The northern corner of the deserted plot is currently used by employees of the mobile phone provider MobiTel for parking cars and motorbikes and the southern corner of the property is occupied by family members of security guards hired by the 7NG firm, which was behind the years-long campaign to clear Dey Krahorm of its inhabitants.
Neither those parking the cars nor the family living in the southern corner of the empty land, which is surrounded by weeds and garbage, have heard anything about the plans for the parcel of prime real estate.
Indeed, though the clamorous Jan 24 eviction occurred even before negotiations over a settlement with residents had been concluded, plans for the site’s development have yet to be finalized, company officials said.

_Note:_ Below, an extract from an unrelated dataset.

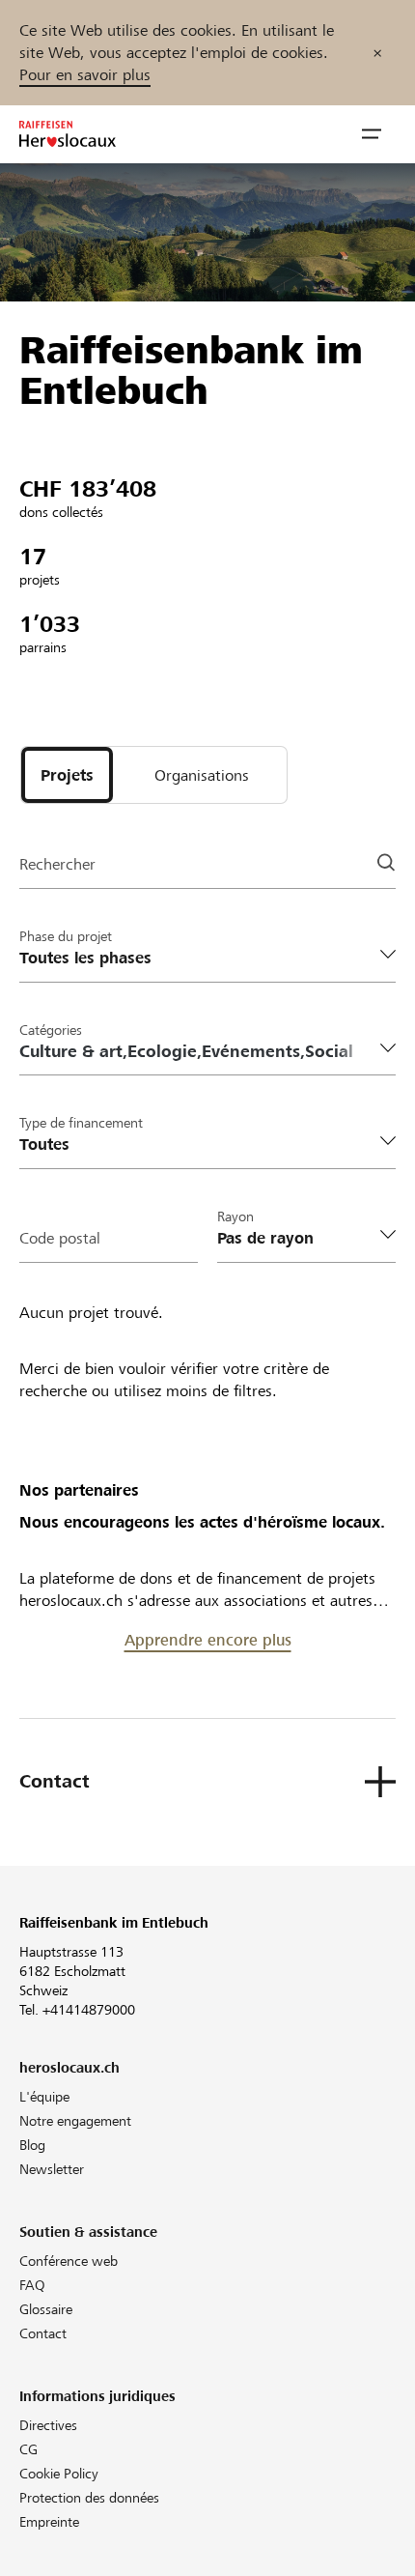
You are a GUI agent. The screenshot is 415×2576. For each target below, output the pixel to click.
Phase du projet (65, 936)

Reached by telephone Thursday, 7NG general manager Srey Chanthou said the plan is to build a business center on Dey Krahorm, but no residential buildings as had previously been suggested.
But drawings of the development are not completed and construction is not scheduled to start until early next year, he added. It is also too early to say how many stories the center will be, when it will be completed and how much it will cost, he added.
“Now we are trying our best to push for the completion of the plan design by the end of this year; we welcome all international and national firms that wishes to rent [plots],” Mr Srey Chanthou said, giving an unsolicited plug for the business center, which is still only a concept.
When asked why the company was in such a hurry to evict the previous residents even though the plans were not off the drawing board, Mr Srey Chanthou declined to comment and said that the “issue is over.”
But, according to human rights organizations, the issue is far from over for 335 evicted families currently living in poor conditions in Dangkao district, about a 40 minutes drive outside Phnom Penh.
Most of these families were renters in Dey Krahorm and were never part of the compensation plan that was only offered to residents by the 7NG company, according to Manfred Hornung, a legal consultant for local rights group Licadho.
“They are not expecting a lot of money or houses but they want the company to compensate them for what they lost during the eviction,” Mr Hornung said of the renters, adding that Cambodian and international law requires the authorities to make sure evicted people are properly compensated and that they have a adequate housing elsewhere.
A report released Wednesday by a coalition of NGOs, including Licadho, Caritas and the Centre for Child and Adolescent Mental Health, shows that the families who once rented at Dey Krahorm are struggling to find food and the poor sanitation at the relocation site where they are camped could lead to sickness.
“Many of the people there already told us they are suffering from diarrhea,” which is often accompanied by vomiting and high fever, Mr Hornung said. “Especially the children and the 30 or so individuals living with [HIV/AIDS] are at risk, since they already have a weak immune system,” he said.
A team from CCAMH together with clinical psychology students from the Royal University of Phnom Penh also carried out a mental health assessment and found symptoms of post-traumatic stress and depression among the families.
“Many of them did not recognize the headaches and stomach aches as symptoms of mental problems…. Some of them had dreams, and they were worried about being [evicted] again,” said Sokdearoet Rozet, a psychologist who participated in the study.